O cuando nos recomienda huir de esa tentación que tanto
daño nos está haciendo por no resistirla. O cuando insiste
en que pongamos en sus manos ese pecado que escondemos,
para que lo pueda Él destruir con su gracia. O
cuando nos exhorta a dar generosamente ese paso de más
que nos da miedo. O cuando nos sugiere la loca
idea de dar de comer al hambriento, vestir al desnudo,
visitar al enfermo…
A los discípulos de Emaús, Jesús se les
hizo el encontradizo, como si se tratara de un viandante
despistado. Parecía un accidente. Y así logró sacarles conversación.
Cuando el
profeta Elías estaba en aquella caverna esperando la visita del
Señor que no se realizó en el viento impetuoso, ni
en el terremoto, ni en el fuego, sino en la
brisa ligera, lo primero que le preguntó el Señor a
Elías fue: “¿Qué haces aquí Elías?” Así de espontáneo y
sencillo es Dios cuando nos quiere sacar conversación. Si Elías
hubiera sido aficionado a los bonsáis, es probable que por
ahí hubiera empezado el Señor: ¿Cómo va aquel olivito, Elías?
Otras
veces, cuando ve que un alma así lo necesita, Nuestro
Señor es más directo, como cuando saludó a Pablo en
el camino de Damasco: “Saulo, Saulo, ¿por qué me persigues?”
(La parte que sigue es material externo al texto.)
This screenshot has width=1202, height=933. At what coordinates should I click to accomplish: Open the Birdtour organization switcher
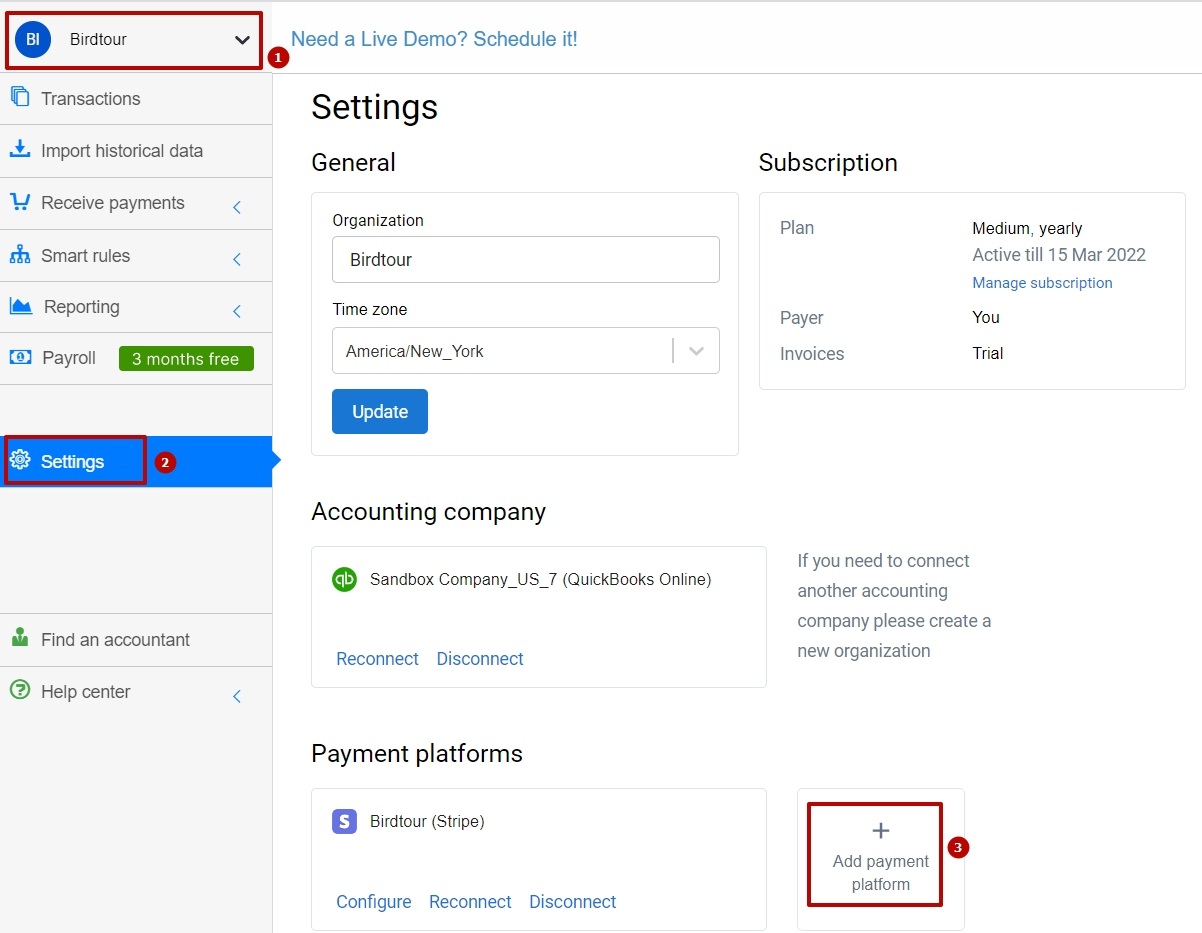[x=132, y=40]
Y en un diálogo brevísimo aquella gran alma quedó transformada
para siempre.
En fin, que a nuestro buen Dios se le
va buena parte de cada jornada en intentar sacarnos conversación…
¿Y
qué no es la oración sino hacer finalmente caso a
un Dios que lleva un buen rato intentando sacarnos conversación?